ALBeast: Misconfiguration Flaw Exposes 15,000 AWS Load Balancers to Risk

ALBeast: Misconfiguration Flaw Exposes 15,000 AWS Load Balancers to Risk

ALBeast is a critical vulnerability that allows attackers to bypass authentication and authorization in AWS ALB-based applications. Learn how to mitigate this risk and protect your applications from exploitation.

Miggo Research has discovered a configuration-based vulnerability called ALBeast, which can bypass authentication mechanisms in applications using AWS Application Load Balancer (ALB), compromising applications’ confidentiality, integrity, and availability.

ALB is a type of load balancer that operates at the application layer (Layer 7) of the OSI model. It distributes incoming application traffic across multiple targets, such as EC2 instances, containers, or IP addresses, based on the content of the request. This helps to improve the scalability, reliability, and fault tolerance of web applications.

ALBeast is a misconfiguration and implementation issue in AWS ALB user authentication, leading to unauthorized access to business resources, data breaches, and data exfiltration.

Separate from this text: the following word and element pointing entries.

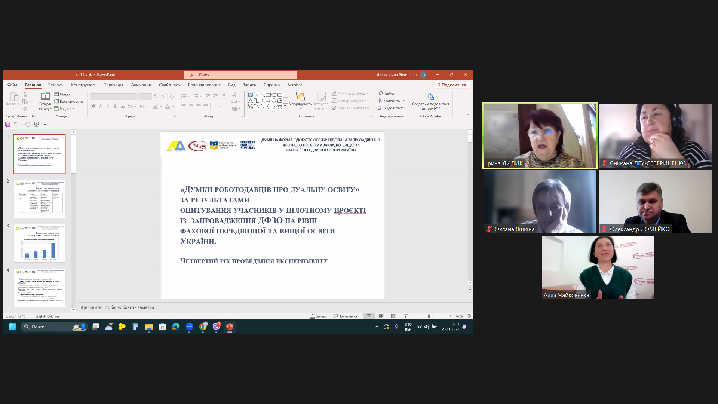The image size is (718, 404).
Task: Toggle the Notes (Заметки) pane
Action: (319, 316)
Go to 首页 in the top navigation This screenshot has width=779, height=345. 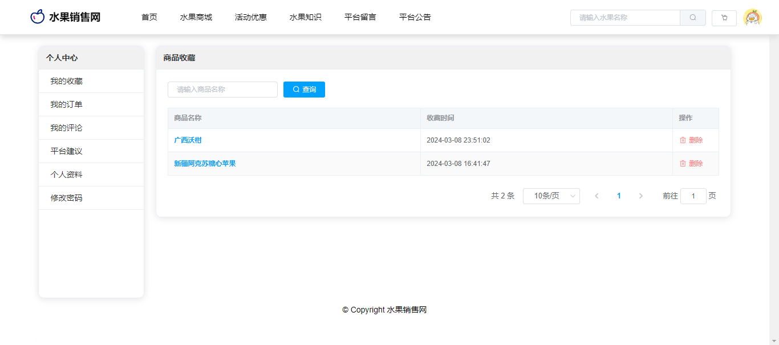coord(149,17)
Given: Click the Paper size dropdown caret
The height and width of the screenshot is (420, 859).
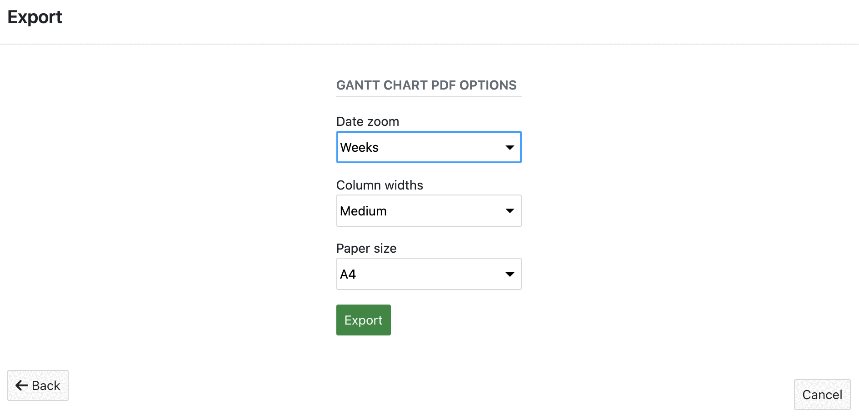Looking at the screenshot, I should pos(509,274).
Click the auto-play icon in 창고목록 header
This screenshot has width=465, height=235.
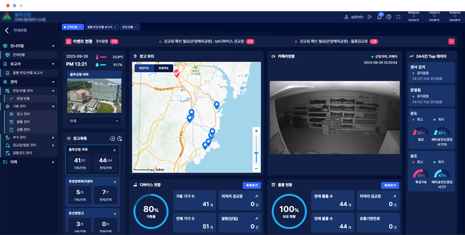(112, 138)
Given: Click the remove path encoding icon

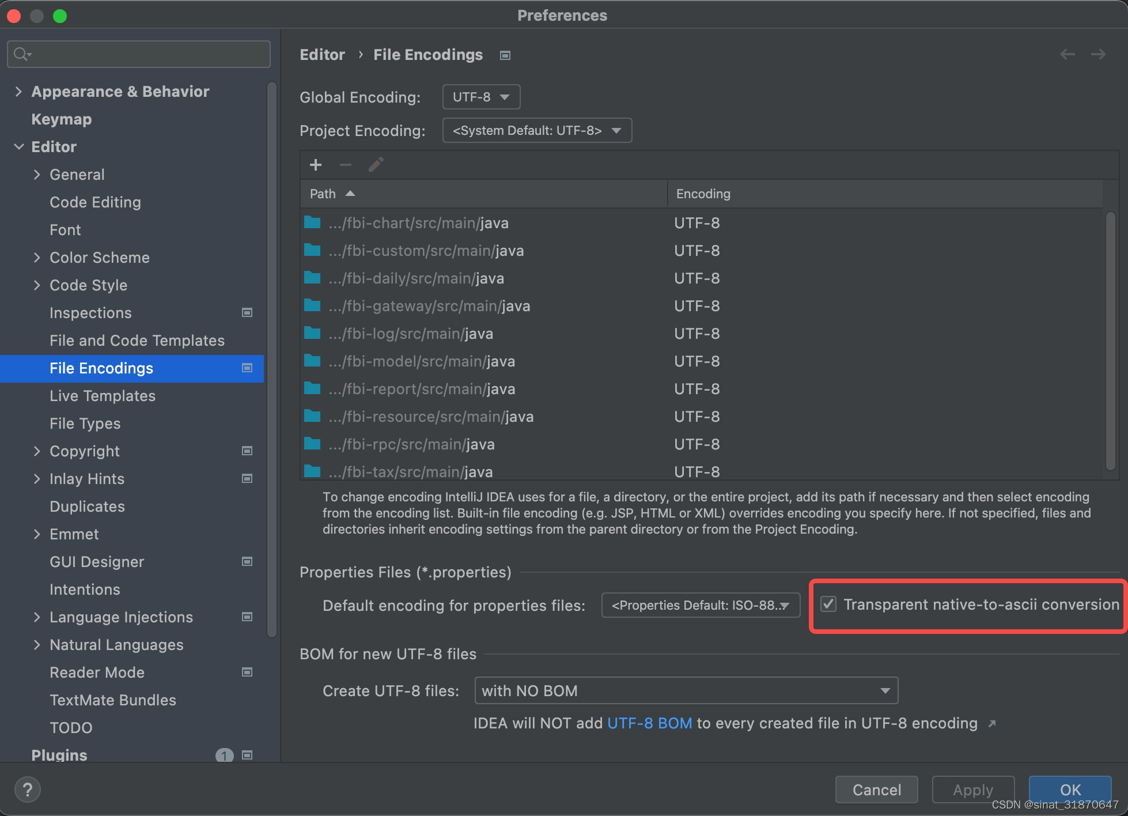Looking at the screenshot, I should 345,165.
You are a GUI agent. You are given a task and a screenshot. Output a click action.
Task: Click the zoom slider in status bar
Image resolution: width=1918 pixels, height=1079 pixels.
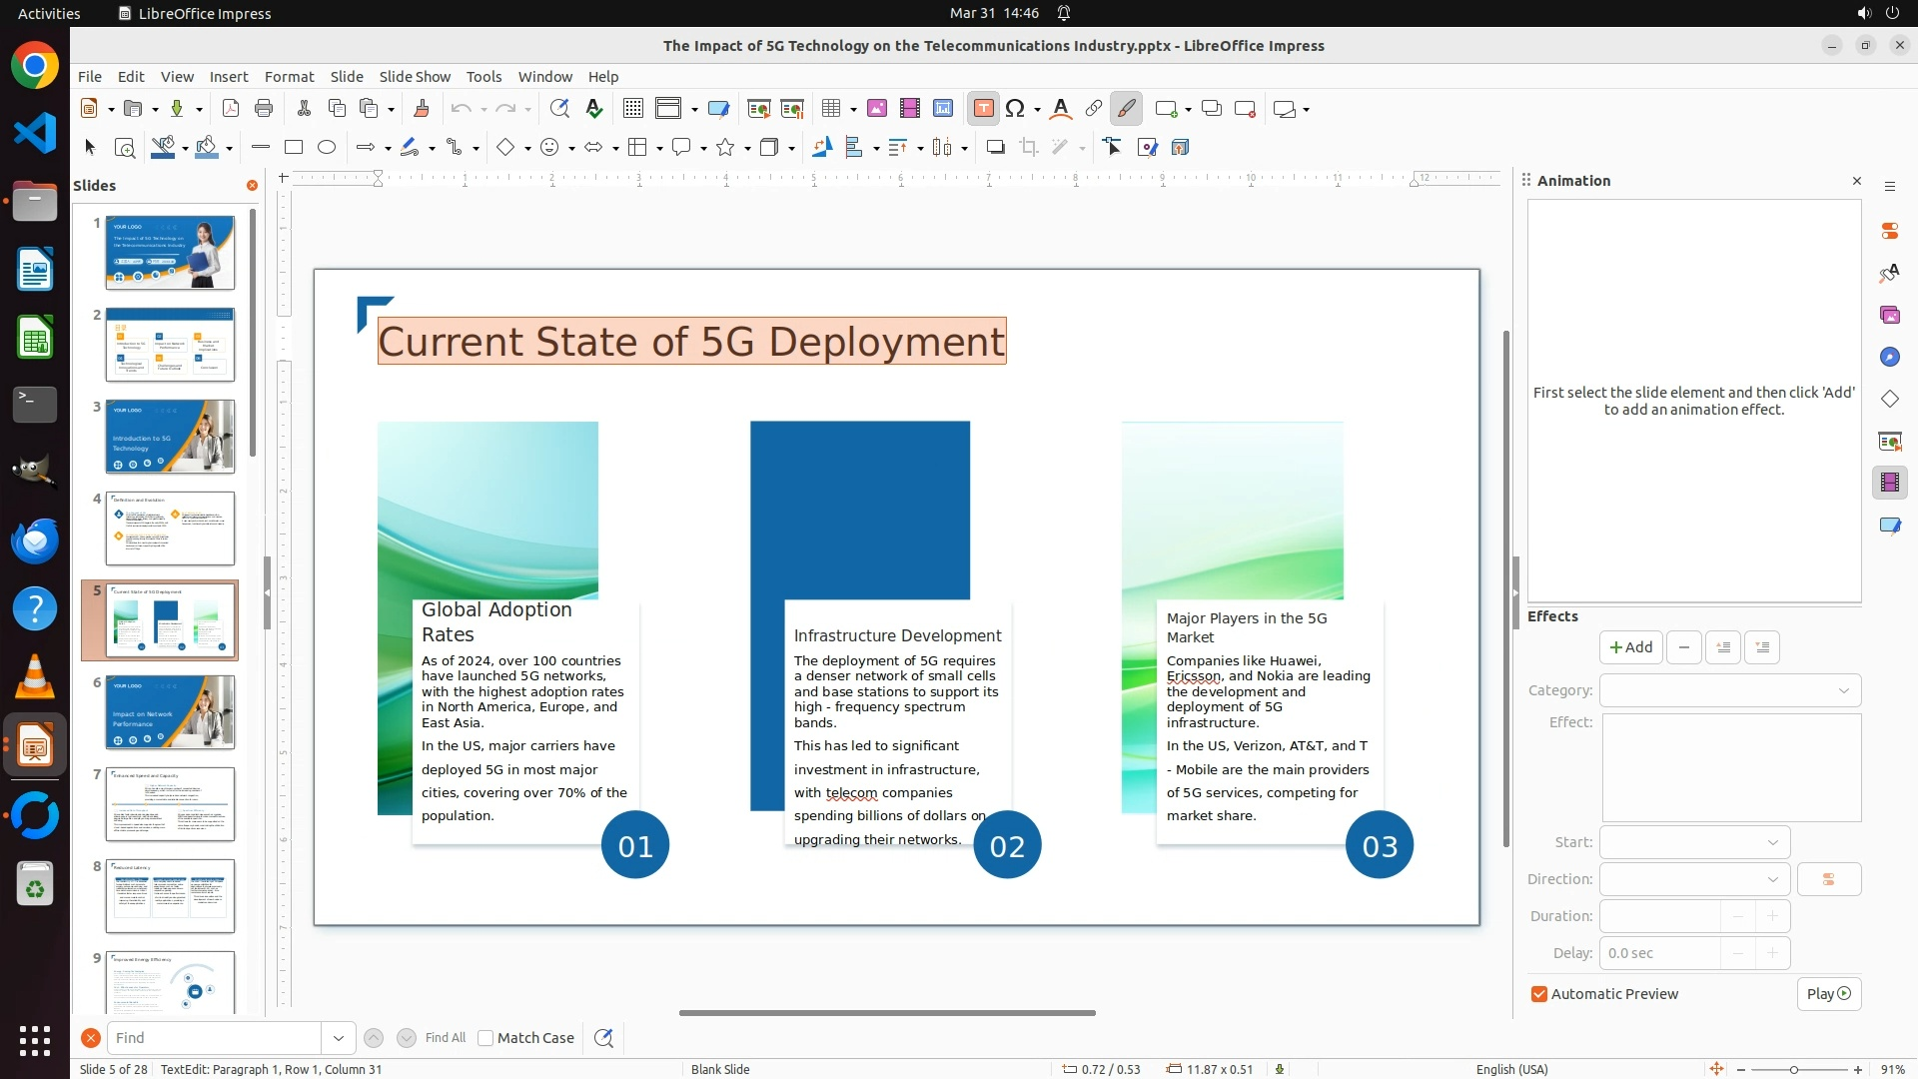1794,1070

It can impact applications relying on AWS ALB for user authentication, particularly those not adhering to updated AWS documentation.

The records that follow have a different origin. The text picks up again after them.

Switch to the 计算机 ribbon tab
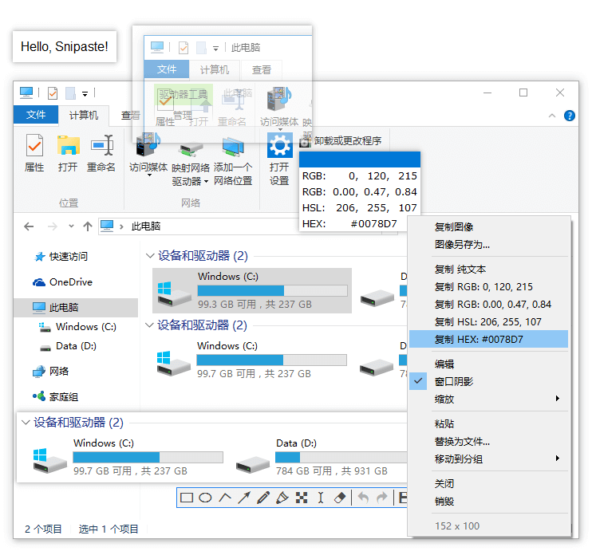The width and height of the screenshot is (592, 559). pos(84,115)
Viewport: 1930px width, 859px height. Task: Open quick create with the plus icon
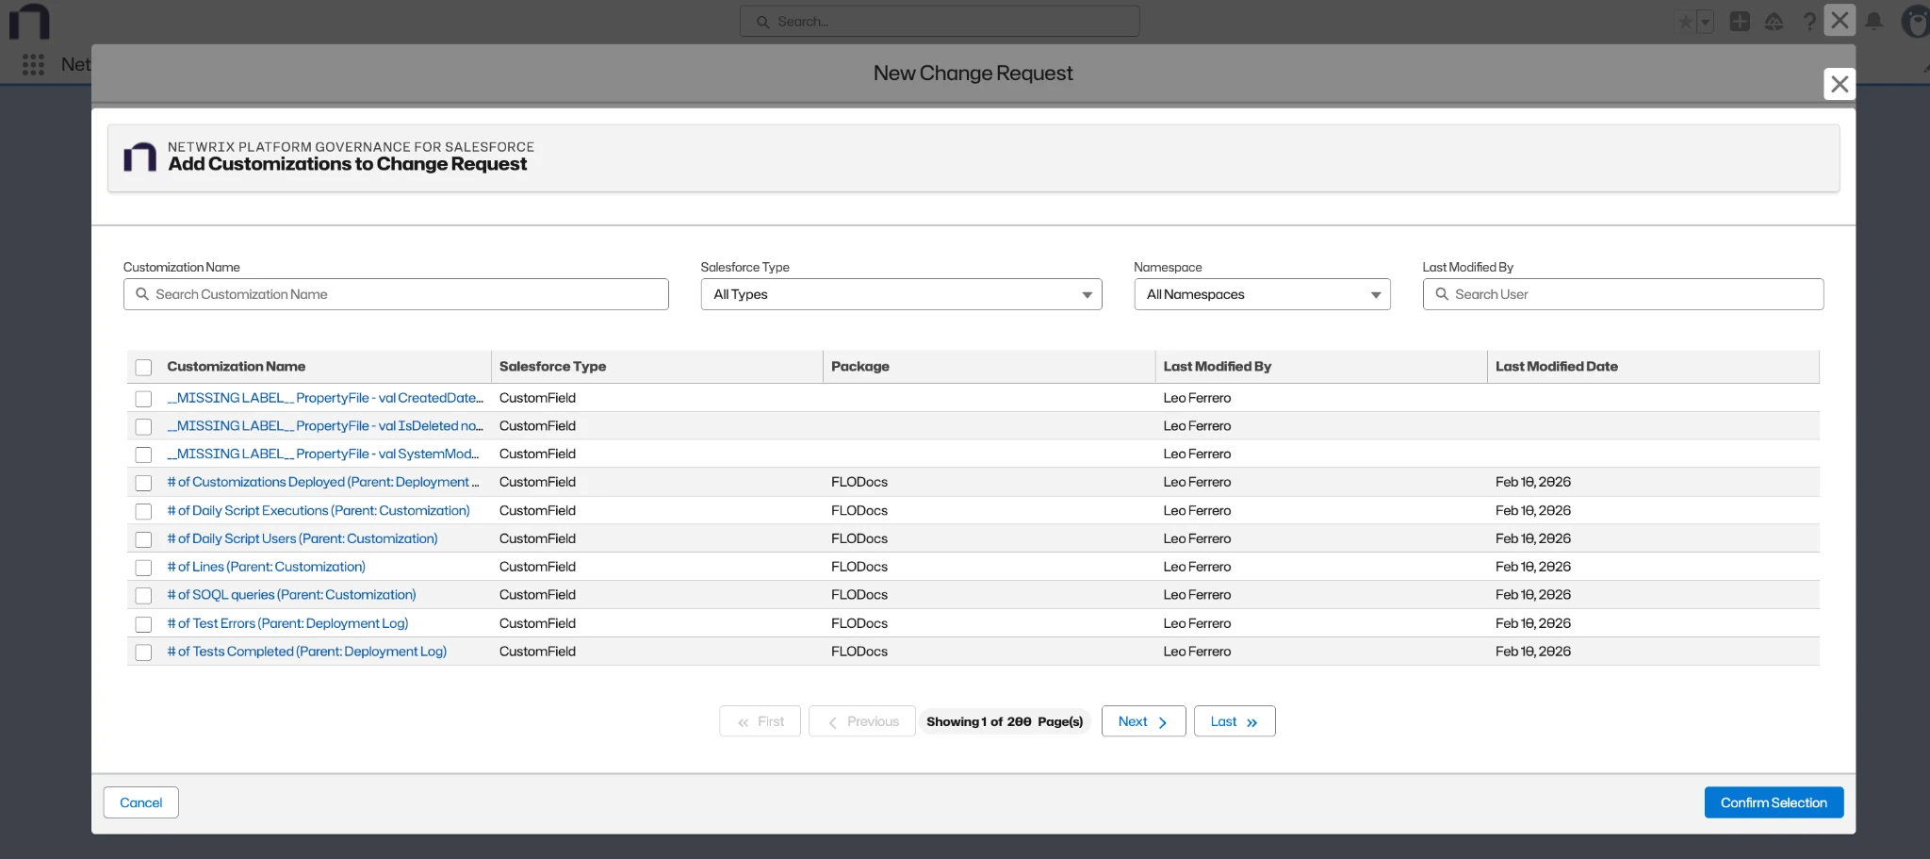(1739, 21)
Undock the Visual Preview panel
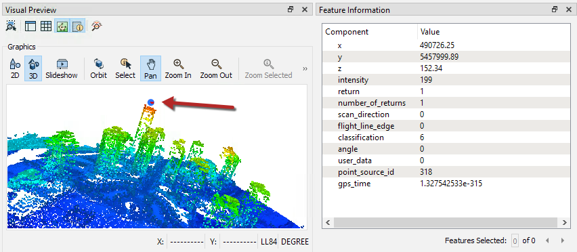The width and height of the screenshot is (577, 252). [x=291, y=9]
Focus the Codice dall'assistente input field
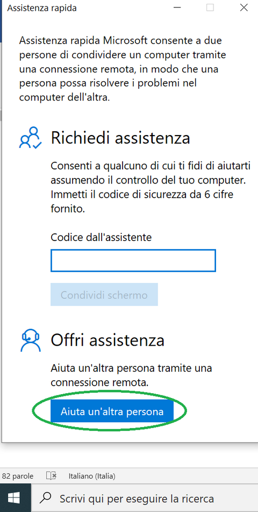The width and height of the screenshot is (258, 512). [x=133, y=260]
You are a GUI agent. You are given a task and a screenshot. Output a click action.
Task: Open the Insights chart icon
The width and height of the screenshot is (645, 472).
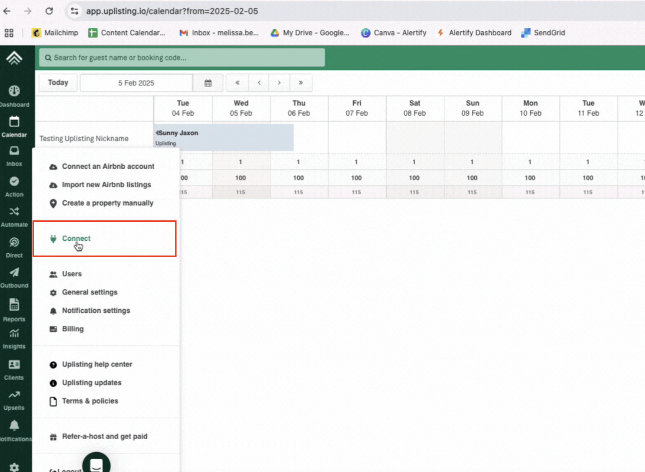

“This vulnerability allows attackers to directly access affected applications, particularly if they are exposed to the internet,” Miggo researchers noted.

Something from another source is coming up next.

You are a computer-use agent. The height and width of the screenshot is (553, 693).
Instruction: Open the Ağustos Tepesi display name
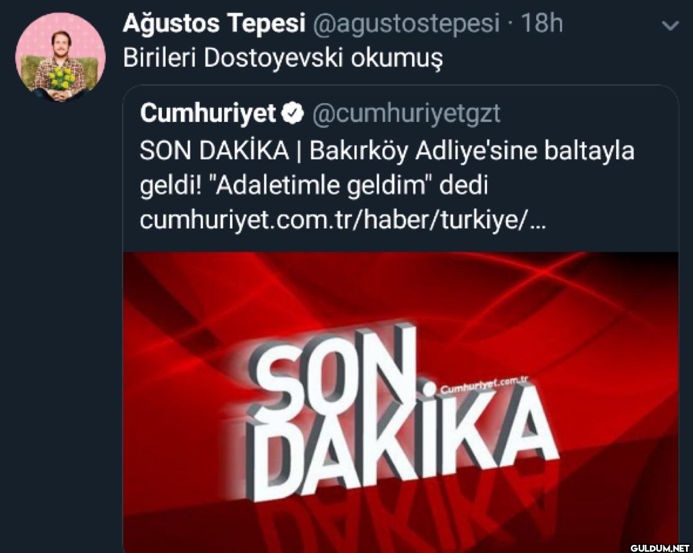(x=212, y=24)
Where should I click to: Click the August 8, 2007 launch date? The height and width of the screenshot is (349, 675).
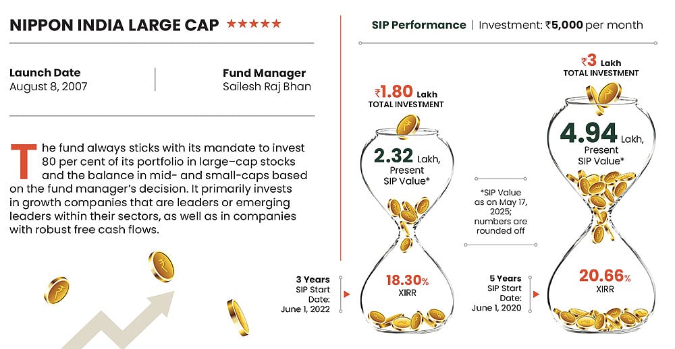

Miggo Research has identified over 15,000 potentially vulnerable ALBs and applications using AWS ALB’s authentication feature out of 371,000 analyzed ALBs. Researchers detected that around 95% of implementations and open-source projects lacked signer validation implementation, and many didn’t restrict access according to recommendations. Two AWS ALB authentication mechanisms, OIDC using IdP and AWS Cognito, were identified as making applications vulnerable.

The following steps demonstrate how an attacker can exploit ALBeast:

  • Creating a malicious ALB: The attacker sets up their own ALB configured with authentication.
  • Forging a token: They sign a token with full control over its claims.
  • Altering ALB configuration: They manipulate the issuer field to match the victim’s expected issuer.
  • Exploiting trust: AWS signs the attacker’s token with the victim’s issuer, essentially validating it.
  • Bypassing defenses: The forged token is used against the victim’s application, bypassing authentication and authorization.

“ALBeast underscores the risks associated with distributed application architecture and the need for a new class of detection methods to prevent similar exploits,” said Daniel Shechter, CEO and Co-founder, Miggo.

Miggo Research reported the issue to the AWS security team in April and AWS updated the authentication feature documentation in May 2024, adding new code to validate the signer, the AWS ALB instance that signs the token. Miggo Research also worked with AWS to contact affected organizations and provide support where needed.

ALBeast can potentially impact any application using AWS ALB user authentication, regardless of the environment (AWS, other cloud providers, or on-premises). Traditional security tools may struggle to detect this vulnerability due to the complexity of modern application architectures.

AWS categorizes this vulnerability under the shared responsibility model, requiring customers to update applications, review configurations, and ensure security group configurations restrict access to their applications, as per updated AWS documentation. 

To mitigate ALBeast risk, organizations should verify the token signer and restrict traffic to only accept traffic from trusted ALB instances, ensuring applications verify the ALB instance responsible for signing the token.